The results are instructive.
In the standard reconstruction, global mean temperature anomalies show an increase of approximately 0.9°C from 1975 to present. In the modified reconstruction, the increase is reduced to approximately 0.02°C over the same period.
Here's the graph:
— Ward Clark (@TheGreatLander) April 1, 2026
Complicated? Yes, but these things tend to be complicated. We are assessing trends over much of a planet, after all - and most such studies are intended to evaluate human impact, not volcanoes.
So, if you'll return your seat backs and tray tables to the upright and locked position, we'll bring this sucker in for a landing.
First: These volcanoes are, as such things go, small. Neither is the size of Italy's Vesuvius, nor Mount Tambora in Indonesia. But they still were big enough, and compared to human activities, they were overwhelming. That's generally the way things are when we compare our activities with natural events.

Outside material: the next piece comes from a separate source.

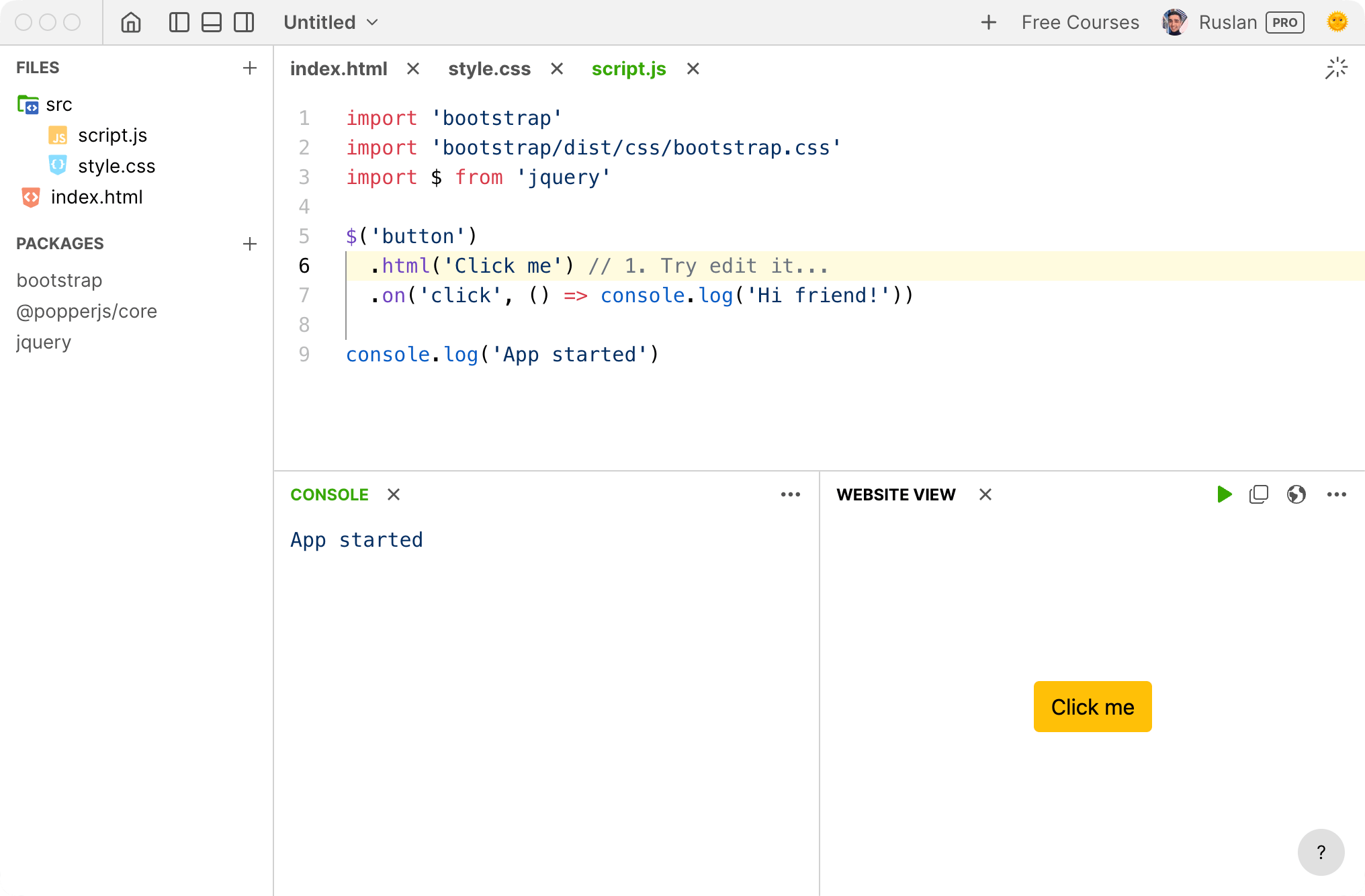Click the 'Click me' button in Website View
The width and height of the screenshot is (1365, 896).
pyautogui.click(x=1092, y=707)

Just look up at the sky on a clear day, and you'll see a big, shiny thing that has more impact on Earth's climate than we could ever hope to exert.
Second: Any statistical analysis is only as good as its presumptions. For any such analysis, one has to know all the inputs, and more to the point, has to account for all the variables. Garbage-in, garbage-out applies.
Third: The climate scolds do none of these things. Here, Mr. Rotter uncovers a flaw in a statistical model, and he does something that the climate scolds never do: He changes the presumptions, adjusts the model, and tries again. Climate scolds rarely, if ever, correct their own work. Science works this way, but the climate scolds do not.
That's the key thing to remember about these people. They claim to "freaking love science," but their work is anti-scientific. They don't pretend to try to understand the planet's vast cycles or its billions of years of history. Their goal is a political one, not a scientific one, and we forget that at our peril.